Interface element records

------------------------

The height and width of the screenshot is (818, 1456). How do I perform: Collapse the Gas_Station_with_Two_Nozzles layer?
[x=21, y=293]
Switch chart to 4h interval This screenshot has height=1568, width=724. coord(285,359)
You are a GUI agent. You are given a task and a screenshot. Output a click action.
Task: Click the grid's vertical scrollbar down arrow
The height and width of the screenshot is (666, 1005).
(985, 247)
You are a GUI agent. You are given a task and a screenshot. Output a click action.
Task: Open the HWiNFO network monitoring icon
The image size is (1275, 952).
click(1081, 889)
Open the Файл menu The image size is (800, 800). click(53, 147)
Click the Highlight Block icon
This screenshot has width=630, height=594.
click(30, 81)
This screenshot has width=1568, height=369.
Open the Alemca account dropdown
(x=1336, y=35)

------------------------

Show every line above that includes the word "height".

_Reply_:
The height and width of the screenshot is (818, 1456). How do I perform: Collapse the Gas_Station_with_Two_Nozzles layer?
Switch chart to 4h interval This screenshot has height=1568, width=724. coord(285,359)
The height and width of the screenshot is (666, 1005).
This screenshot has width=630, height=594.
This screenshot has width=1568, height=369.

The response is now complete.